Here's a quick explanation of that last sentence. Monkey is a garbage collected language. That means that if you create an object you don't need to explicitly free or destroy that object when you're done with it. When the reference goes out of scope or otherwise becomes unreachable by your code Monkey makes the promise that the memory it uses will be recovered.

Now several of Monkey's target languages/platforms provide their own garbage collection implementations: Java (Android), Javascript (HTML5), C# (XNA) and Flash. When building to those targets that's what your game will use. The C++ targets (GLFW and iOS) have no native GC implementation and so one is provided in the Monkey code itself. All well and good.

Garbage collectors come in many different flavours but Monkey's C++ GC is essentially a mark and sweep collector. What this means is that when the collector runs it first traverses the tree of object references in your application and "marks" those that are reachable, then it reclaims the memory or "sweeps" those that weren't marked. What the profiler was telling me was that my game was spending more and more time doing that "marking" process.

As I said, it was clear that I had a resource leak and it didn't take me long to track that down. The leak was resulting from a failure to remove one of my UI elements from a list of mouse event listeners. As the list existed for the lifetime of the game the UI element and everything attached to it remained reachable and so were never collected.

It's Already Spotless. You Can Stop Cleaning Now.

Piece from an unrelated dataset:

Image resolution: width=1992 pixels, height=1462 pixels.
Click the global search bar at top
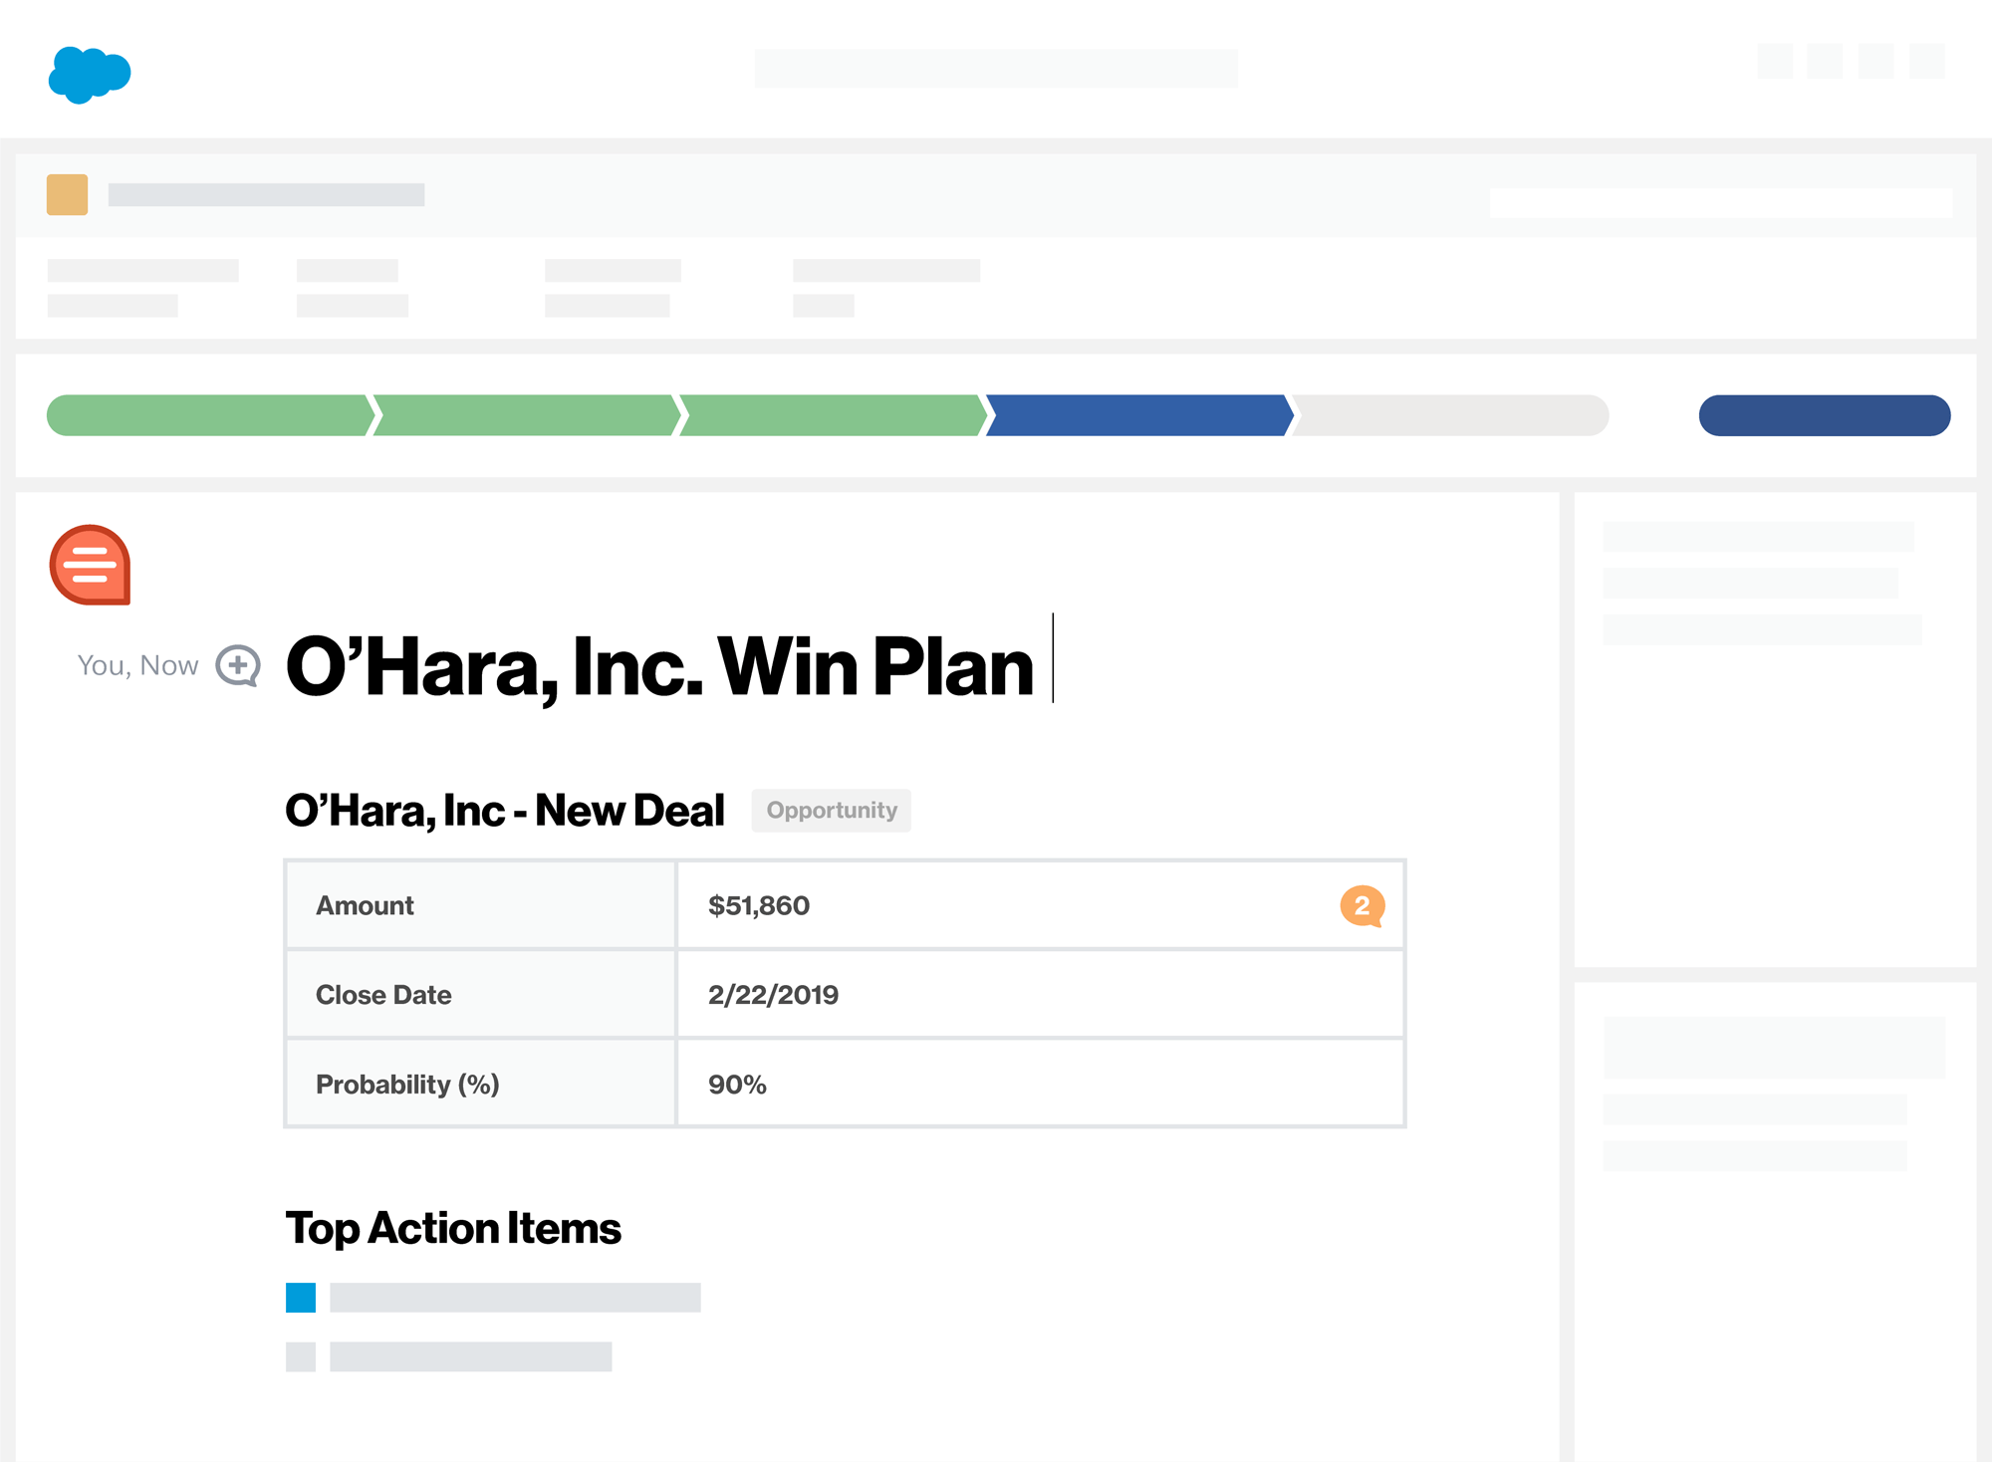point(996,69)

Problem solved? Only sort of. Once I'd fixed the leak I re-ran the test on my ipod and was unhappy to see that the marking process was still the biggest single chunk of time per frame. In fact I built a test that did nothing more than create and hold a bunch of objects and show the time spent in marking -- it seems that there's an approximate cost of approx 1ms per 10,000 live objects per frame on my 4th gen iPod. That's not talking about collecting objects that have been discarded, that's the standing cost of just having those objects. On every frame the Monkey code walks the tree of objects and marks them all and it takes that long to do it. Here's a graph of the average per frame cost:

Click to embiggen.

Why is this a problem? It's a problem because this behaviour is different from all the other GC implementations. Let's say you create a million map cell objects in your game and then don't allocate anything else while your game is running. If you do that on any of the other targets the GC cost will probably be zero. On iOS it would be crippling (on GFLW desktop hardware the marking process is generally so fast that it's not a problem, but it's just a question of scale, not principle).

How many objects are likely to be in a game? It totally depends but it's really not that difficult to get up there. My game is just a physics platformer with quite small levels and it runs up 20-30 thousand live objects in some situations. I could certainly do things to reduce that number, but it's kind of strange that I would have to do so just to bend to the behaviour of the garbage collector.

Trying To Be Helpful But Just Getting In The Way?

There is an argument for aggressive garbage collection and it's that you minimise the pauses seen in other garbage collectors. If you look at Android, for example, it's not unusual to see the garbage collector stop your application for a hundred milliseconds or more while collections take place. In theory, if you collect frequently, the interruptions will be smaller and more consistent and avoid pauses that are noticeable to the user.

The theory breaks down when I look at the iOS numbers, however:

Firstly, the load isn't that smooth. One frame might take a 1ms hit, another will take a 7ms hit. If you're close to the frame limit then that's easily enough variance to give you issues.

Secondly, and more importantly, the behaviour means that you can't escape the GC cost and if you're trying to do so on other platforms then you may well be making things worse on iOS. With the other GC implementations you can minimise their impact by not allocating objects during your game loop. On iOS that doesn't matter because you pay for every object you have live. What that means is that object pooling or caching strategies will benefit you on Android and actively work against you on iOS. This is not a recipe for cross-platform consistency.

What To Do?

Option one is to accept the situation and reduce your numbers of objects. If you can do that then it's not a bad thing to do in general, it just won't gain you much outside of iOS. There comes a point when avoiding using objects becomes an unreasonable expectation in an object-oriented language though.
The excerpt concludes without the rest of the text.